A crucificação, uma pena cruel, era loucura para o povo do tempo de Paulo. No contexto judaico, de modo particular, o que era dependurado na árvore se tornaria objeto da maldição de Deus (cf. Dt 21,22-23). Por isso, Jesus de Nazaré, condenado pelos sumos sacerdotes e pelo sinédrio, devia ser visto como um homem amaldiçoado e considerado transgressor da Lei e dos rituais do puro e impuro. E, de fato Jesus, foi visto assim por muita gente do judaísmo oficial, pessoas que entendiam que as doutrinas, como a teologia da retribuição, as leis religiosas, como as da pureza, do sábado, os rituais e as liturgias tinham mais importância que a vida, e que a transgressão de alguma parte delas justificava castigos, violências e até mesmo a morte. Porém, o evangelho, a “Boa Notícia”, de Jesus de Nazaré contrasta frontalmente com esta forma de viver a religião e a espiritualidade. O evangelho de Jesus nos ensina a centralidade da pessoa humana (cf. Mc 2,27).

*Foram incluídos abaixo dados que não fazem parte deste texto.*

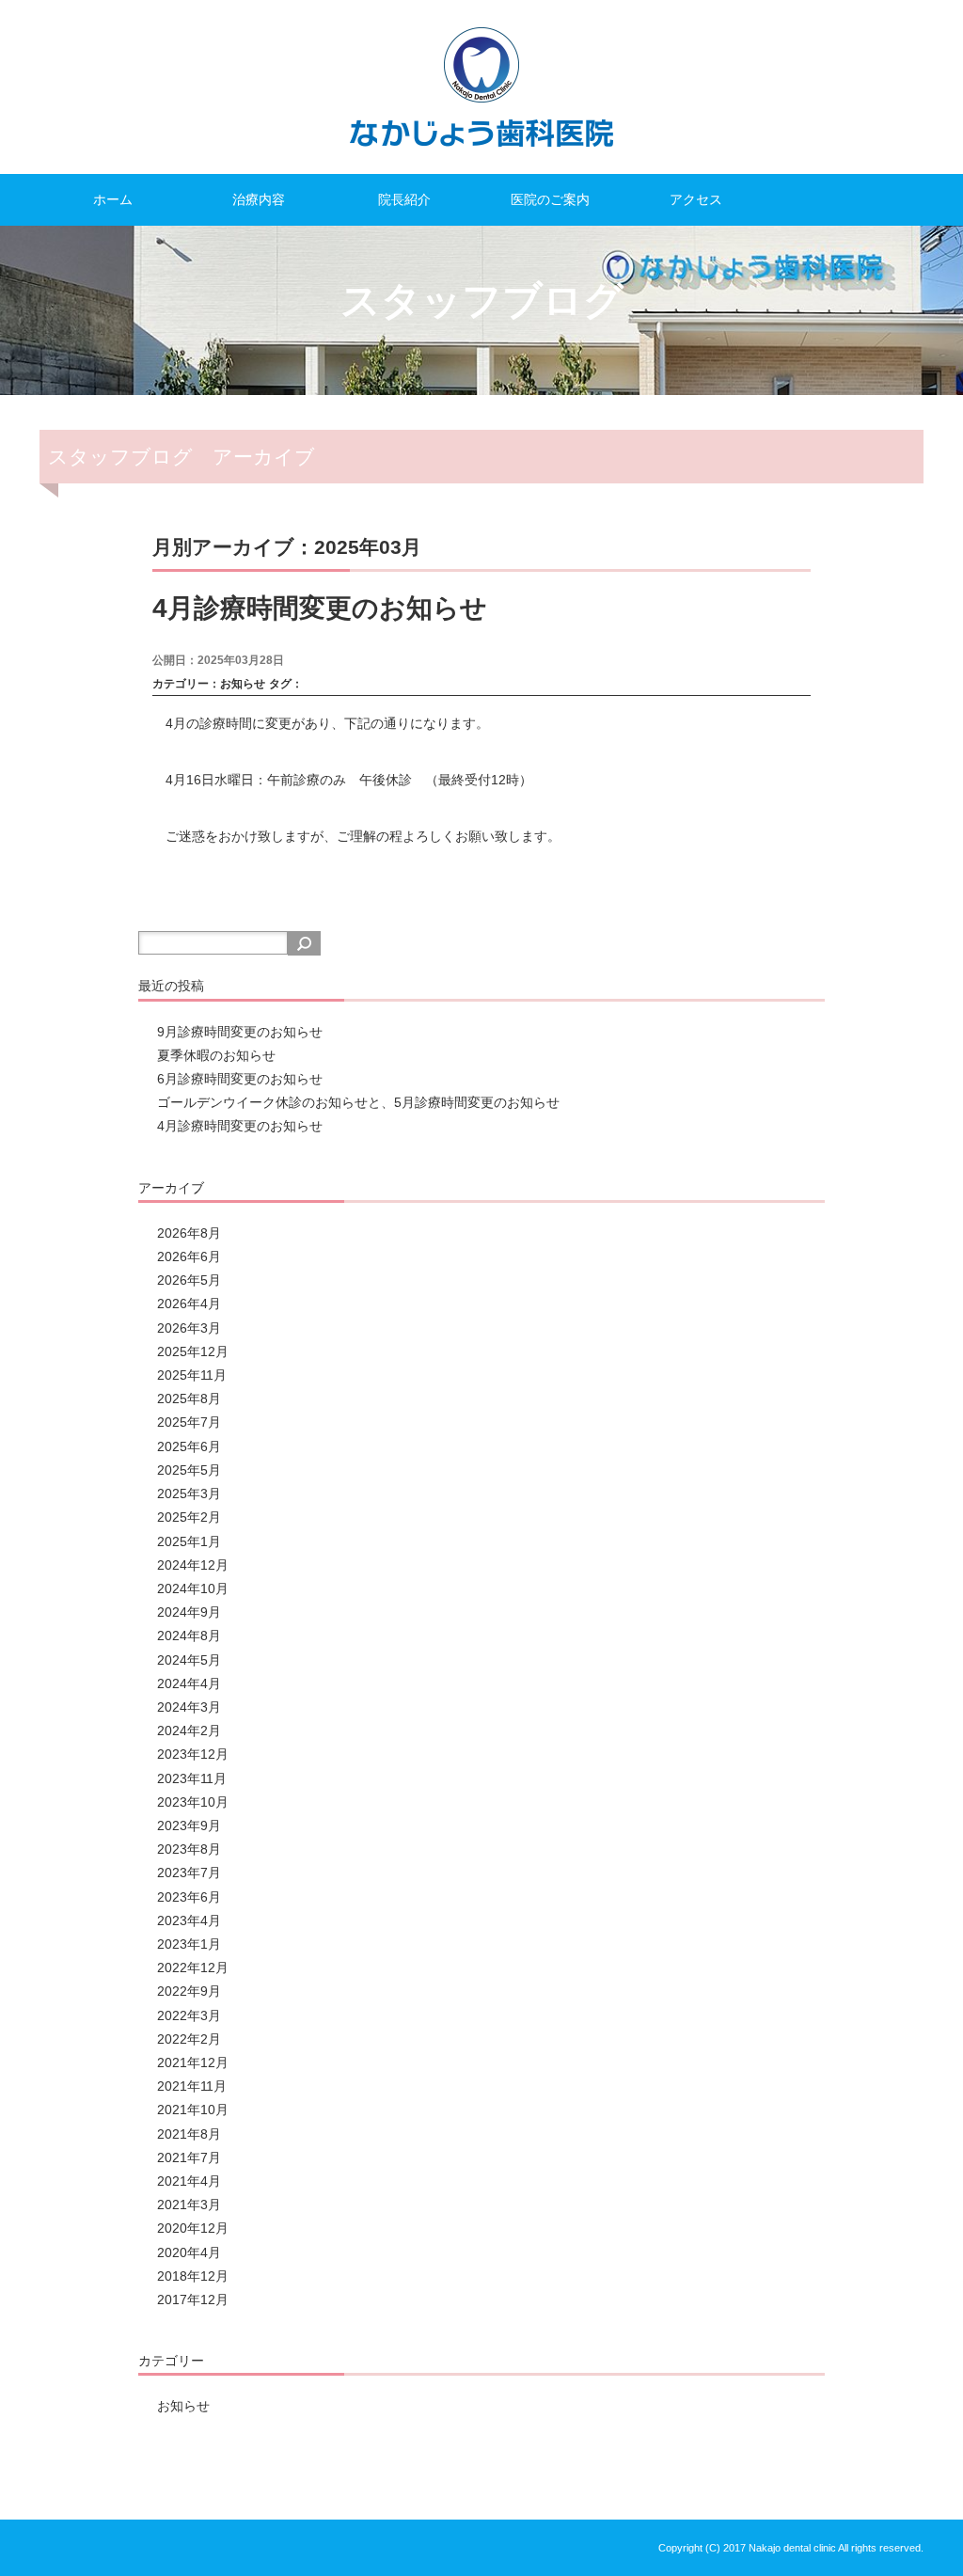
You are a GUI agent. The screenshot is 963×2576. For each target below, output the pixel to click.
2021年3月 (189, 2204)
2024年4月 (189, 1683)
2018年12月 (193, 2276)
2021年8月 (189, 2133)
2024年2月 (189, 1730)
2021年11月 (192, 2086)
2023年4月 (189, 1920)
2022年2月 (189, 2039)
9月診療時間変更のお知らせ (240, 1031)
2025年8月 (189, 1398)
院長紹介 (404, 199)
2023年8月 (189, 1849)
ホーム (113, 199)
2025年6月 (189, 1446)
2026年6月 (189, 1256)
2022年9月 (189, 1991)
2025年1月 (189, 1541)
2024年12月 (193, 1564)
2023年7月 (189, 1872)
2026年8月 (189, 1233)
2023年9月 (189, 1825)
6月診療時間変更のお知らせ (240, 1078)
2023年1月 (189, 1944)
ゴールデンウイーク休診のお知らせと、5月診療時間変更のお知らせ (358, 1102)
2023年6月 (189, 1896)
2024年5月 (189, 1659)
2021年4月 (189, 2181)
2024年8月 (189, 1635)
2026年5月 (189, 1280)
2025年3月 (189, 1493)
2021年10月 (193, 2109)
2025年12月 (193, 1351)
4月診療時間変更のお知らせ (319, 608)
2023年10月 (193, 1802)
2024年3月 (189, 1707)
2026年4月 (189, 1303)
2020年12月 (193, 2228)
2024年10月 (193, 1588)
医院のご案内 (550, 199)
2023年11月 (192, 1778)
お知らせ (242, 683)
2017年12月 (193, 2299)
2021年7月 (189, 2157)
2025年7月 (189, 1422)
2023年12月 (193, 1754)
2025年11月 (192, 1375)
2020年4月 (189, 2252)
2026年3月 (189, 1327)
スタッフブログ (482, 300)
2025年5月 (189, 1470)
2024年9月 (189, 1612)
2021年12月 (193, 2062)
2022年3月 (189, 2015)
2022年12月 (193, 1967)
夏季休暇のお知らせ (216, 1055)
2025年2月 (189, 1517)
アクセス (696, 199)
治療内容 (258, 199)
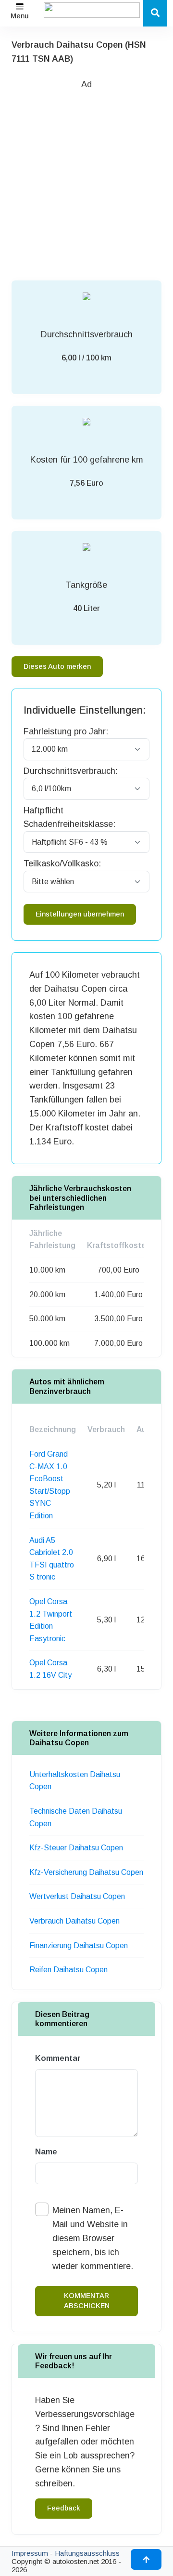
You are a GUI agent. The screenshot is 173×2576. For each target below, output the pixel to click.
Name (46, 2151)
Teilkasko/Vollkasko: (62, 863)
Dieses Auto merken (57, 666)
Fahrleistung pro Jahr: (66, 731)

Por isso, para Paulo, o fato de Jesus Cristo, que conviveu com os pecadores e morreu na cruz por amor ao próximo, ser reconhecido como o Messias servo e o Filho de Deus (Gl 4,4), é a mensagem essencial de que o Deus da promessa a Abraão não é um Deus que reconhece a pessoa em virtude das obras da Lei, mas de sua prática de amor ao próximo (Gl 3,8-14). A fidelidade ao evangelho do Jesus Cristo crucificado deve ser traduzida na prática do bem e em favor da vida plena do ser humano: cooperação mútua, igualdade, unidade etc. (Gl 3,26-29: cf. DUFF, 2017, 111-192).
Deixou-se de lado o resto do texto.